Compiled hnsd and tried to run it on local machine and an ec2 spot instance but it keeps failing to connect to it's (hardcoded?) peers.
I keep seeing this,
peer 354 (172.104.177.177:13038): failed connecting: connection refused peer 354 (172.104.177.177:13038): closing peer peer 354 (172.104.177.177:13038): closed peer peer 355 (139.162.183.168:13038): failed connecting: connection refused peer 355 (139.162.183.168:13038): closing peer peer 355 (139.162.183.168:13038): closed peer peer 353 (172.104.214.189:13038): failed connecting: connection refused peer 353 (172.104.214.189:13038): closing peer peer 353 (172.104.214.189:13038): closed peer peer 352 (173.255.209.126:13038): failed connecting: connection refused peer 352 (173.255.209.126:13038): closing peer peer 352 (173.255.209.126:13038): closed peer peer 357 (172.104.177.177:13038): failed connecting: connection refused peer 357 (172.104.177.177:13038): closing peer peer 357 (172.104.177.177:13038): closed peer peer 359 (139.162.183.168:13038): failed connecting: connection refused peer 359 (139.162.183.168:13038): closing peer peer 359 (139.162.183.168:13038): closed peer peer 358 (172.104.214.189:13038): failed connecting: connection refused peer 358 (172.104.214.189:13038): closing peer peer 358 (172.104.214.189:13038): closed peer peer 356 (173.255.209.126:13038): failed connecting: connection refused peer 356 (173.255.209.126:13038): closing peer peer 356 (173.255.209.126:13038): closed peer peer 363 (172.104.177.177:13038): failed connecting: connection refused peer 363 (172.104.177.177:13038): closing peer peer 363 (172.104.177.177:13038): closed peer peer 361 (139.162.183.168:13038): failed connecting: connection refused peer 361 (139.162.183.168:13038): closing peer peer 361 (139.162.183.168:13038): closed peer peer 362 (172.104.214.189:13038): failed connecting: connection refused peer 362 (172.104.214.189:13038): closing peer peer 362 (172.104.214.189:13038): closed peer peer 360 (173.255.209.126:13038): failed connecting: connection refused peer 360 (173.255.209.126:13038): closing peer peer 360 (173.255.209.126:13038): closed peer
Also, These IP address are either blocking ICMP ping messages or outright unreachable because ping fails to talk to them.
https://hnscan.com/peers
Try this command, It contains a list of peers that were working few hours back. Maybe they are still online.

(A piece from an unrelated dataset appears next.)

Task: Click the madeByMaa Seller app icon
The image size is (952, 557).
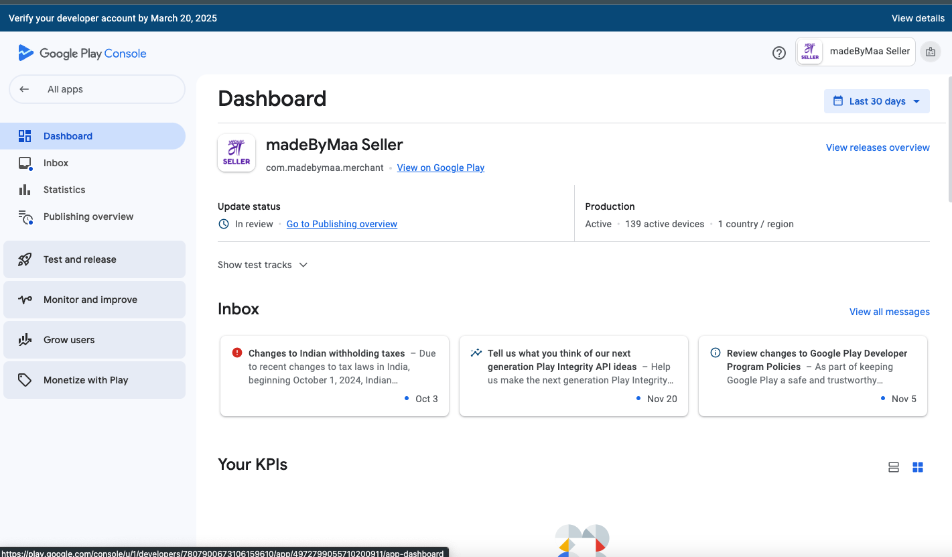Action: tap(236, 153)
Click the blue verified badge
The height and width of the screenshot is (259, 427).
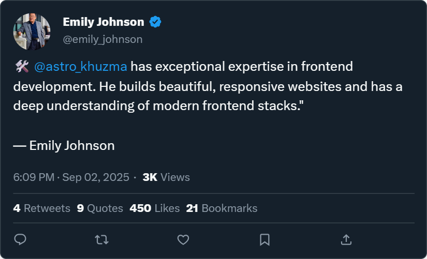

How will one go about this? I'm interested, if only for the purpose of claiming a few domains that I have a personal interest in.
If you want an easier way to claim and use your coins I can also add you to our private beta for Namebase.io. Just ping me at tieshun at namebase.io.
Do you know if these users will still receive the tokens they signed up for? Should these tokens show up on testnet?
Sooner or later, any servers get hacked, and attackers can get the private data stored there. If this happens, is there any way to recover the TLD? Or are we going to end up with a network where many names point to ransomware pages?
(Incidentally, cement with such long lifespans were widely used during the Roman Empire)
https://github.com/handshake-org/hs-airdrop
https://github.com/handshake-org/hsd
The existing TLDs will continue to be held by the existing TLD holders. So, as an example, news.ycombinator.com will still work!
This is truly a drop-in replacement of the DNS ROOT giving power back to the people.
Also ENS (Ethereum Name Service) on the ethereum block chain is really cool, though its more for resolving to swarm hashes or block addresses... which are for decentralized documents and apps.
https://manager.ens.domains/
Then you wouldn't have to convince people to spin up a new node for a separate chain. This seems like an obvious choice to take advantage of Bitcoin's network effects and inherent chain security.
You could even lock up some bitcoin and issue bitcoin-backed Handshake tokens and continue operations as normal.